John Waters was among the handful of celebs at the 50th annual Chaplin Gala in New York Monday night to tribute friend and collaborator Pedro Almodóvar. The Spanish Oscar-winning “Talk to Her” and “Women on the Verge of a Nervous Breakdown” director received Film at Lincoln Center’s equivalent of a lifetime achievement award with remarks from his beloved screen muse Rossy De Palma, John Turturro, Richard Peña, and Dua Lipa, and even a flamenco dance from Mikhail Baryshnikov.
Waters’ speech, though, was the night’s most memorable and mischievous — no surprise from the “Pink Flamingos” director and Pope of Trash — with Waters praising Almodóvar as “the best filmmaker in the world” while singling out how generous the “Room Next Door” director is with complex roles for women. (Recall that “All About My Mother” ends with an onscreen ode to the world’s greatest actresses, specifically Bette Davis, Gena Rowlands, and Romy Schneider.)

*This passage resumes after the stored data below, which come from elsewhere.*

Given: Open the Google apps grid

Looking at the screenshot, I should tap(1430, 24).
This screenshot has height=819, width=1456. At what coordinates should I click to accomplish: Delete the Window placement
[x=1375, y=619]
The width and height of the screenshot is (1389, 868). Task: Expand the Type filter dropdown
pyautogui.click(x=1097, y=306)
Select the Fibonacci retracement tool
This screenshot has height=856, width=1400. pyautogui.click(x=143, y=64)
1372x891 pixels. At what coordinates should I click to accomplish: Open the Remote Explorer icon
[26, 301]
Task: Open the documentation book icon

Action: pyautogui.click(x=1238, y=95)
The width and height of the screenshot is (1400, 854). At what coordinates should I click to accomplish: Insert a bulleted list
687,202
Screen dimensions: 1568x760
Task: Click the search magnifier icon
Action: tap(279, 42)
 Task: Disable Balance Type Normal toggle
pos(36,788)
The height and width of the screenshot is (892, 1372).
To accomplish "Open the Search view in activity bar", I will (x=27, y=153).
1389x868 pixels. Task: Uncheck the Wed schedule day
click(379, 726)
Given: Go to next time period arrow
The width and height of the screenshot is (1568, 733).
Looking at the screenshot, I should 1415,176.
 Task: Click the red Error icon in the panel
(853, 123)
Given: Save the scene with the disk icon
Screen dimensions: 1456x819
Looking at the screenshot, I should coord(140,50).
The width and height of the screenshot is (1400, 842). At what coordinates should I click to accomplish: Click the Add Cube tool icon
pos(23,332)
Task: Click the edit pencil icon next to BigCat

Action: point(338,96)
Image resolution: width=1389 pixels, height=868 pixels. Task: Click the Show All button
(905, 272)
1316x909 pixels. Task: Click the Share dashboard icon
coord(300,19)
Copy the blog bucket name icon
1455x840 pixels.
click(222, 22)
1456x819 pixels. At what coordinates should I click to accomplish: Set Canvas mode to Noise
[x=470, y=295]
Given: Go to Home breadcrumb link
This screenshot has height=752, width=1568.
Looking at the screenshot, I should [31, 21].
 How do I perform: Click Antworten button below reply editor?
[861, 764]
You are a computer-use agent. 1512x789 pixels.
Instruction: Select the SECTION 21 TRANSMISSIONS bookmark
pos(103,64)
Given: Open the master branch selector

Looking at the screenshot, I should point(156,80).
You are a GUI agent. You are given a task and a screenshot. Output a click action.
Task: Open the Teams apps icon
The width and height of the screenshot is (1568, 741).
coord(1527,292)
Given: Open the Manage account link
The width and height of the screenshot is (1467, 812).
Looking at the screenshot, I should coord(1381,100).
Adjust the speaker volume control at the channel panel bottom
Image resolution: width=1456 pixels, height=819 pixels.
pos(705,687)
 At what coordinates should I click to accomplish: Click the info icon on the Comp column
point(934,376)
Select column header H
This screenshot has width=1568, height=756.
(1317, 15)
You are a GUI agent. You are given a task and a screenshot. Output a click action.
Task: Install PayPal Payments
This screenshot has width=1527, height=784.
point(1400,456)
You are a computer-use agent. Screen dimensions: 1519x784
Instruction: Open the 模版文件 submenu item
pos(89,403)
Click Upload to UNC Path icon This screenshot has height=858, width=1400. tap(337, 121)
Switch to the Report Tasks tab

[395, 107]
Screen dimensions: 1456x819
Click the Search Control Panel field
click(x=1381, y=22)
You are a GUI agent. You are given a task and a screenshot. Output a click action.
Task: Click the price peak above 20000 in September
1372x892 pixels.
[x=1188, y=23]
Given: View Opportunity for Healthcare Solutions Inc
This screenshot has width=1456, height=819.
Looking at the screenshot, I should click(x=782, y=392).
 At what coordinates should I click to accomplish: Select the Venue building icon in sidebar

Waters recalled “a completely insane club kid party for me when I appeared with my films in Malaga, Spain,” praising Almodóvar as “never pretentious, always a little bit rude, and ready to pull the rug out from under what we are comfortable with. George Cukor? He was a male chauvinist pig compared to Pedro when it came to working with women. Every actress I’ve ever met wants to be in his films. Pay or play? Hell no. Even the biggest ones offer to read for him, audition. Men, too! Hey, I want to be in an Almodóvar movie, and I’d pay him to be in it. No salary necessary.”
Speaking to IndieWire earlier on the red carpet of the Chaplin Gala, Waters singled out “I’m So Excited!” as one of his favorite Almodóvar films, the 2013 airplane comedy that met a mixed reception at the time.
“The 50th Chaplin award — past honorees Alfred Hitchcock, Elizabeth Taylor, Fellini, even the Three Stooges would know Pedro deserved this award,” Waters said in his speech. “He can tell a story without endless running time, make a dollar holler budget-wise, create screen goddesses out of non-traditional beauties that make other glamor girls look boringly bogus. Pedro has put his handsome one-time assistants in his movies in day-player parts, who I always try to identify and question him on.”
He continued, “Besides all these professional talents, Pedro also keeps old friends in the U.S. he’s had from the beginning, and sees them on each visit. He’s gay, but not rah-rah-rabid, and hetero-friendly in the best sense. He’s got a look, too. He’s got money. He even makes money. He even keeps his own real family in his business so he can control the distribution.” Waters also described Almodóvar’s 2024 short story and essay collection “The Last Dream” as a “real page-turner.”
Finally, he ended his speech with a nod to many of Almodóvar’s best titles: “Tie me up in high heels wearing the skin I live in. That’s right: We’re matadors on the verge of a nervous breakdown. No bad education here. I’m so excited. I mean, what have I done to deserve this? No pain, all glory, ladies and gentlemen, and everybody in between and upside down.”
Vincent Perella contributed reporting.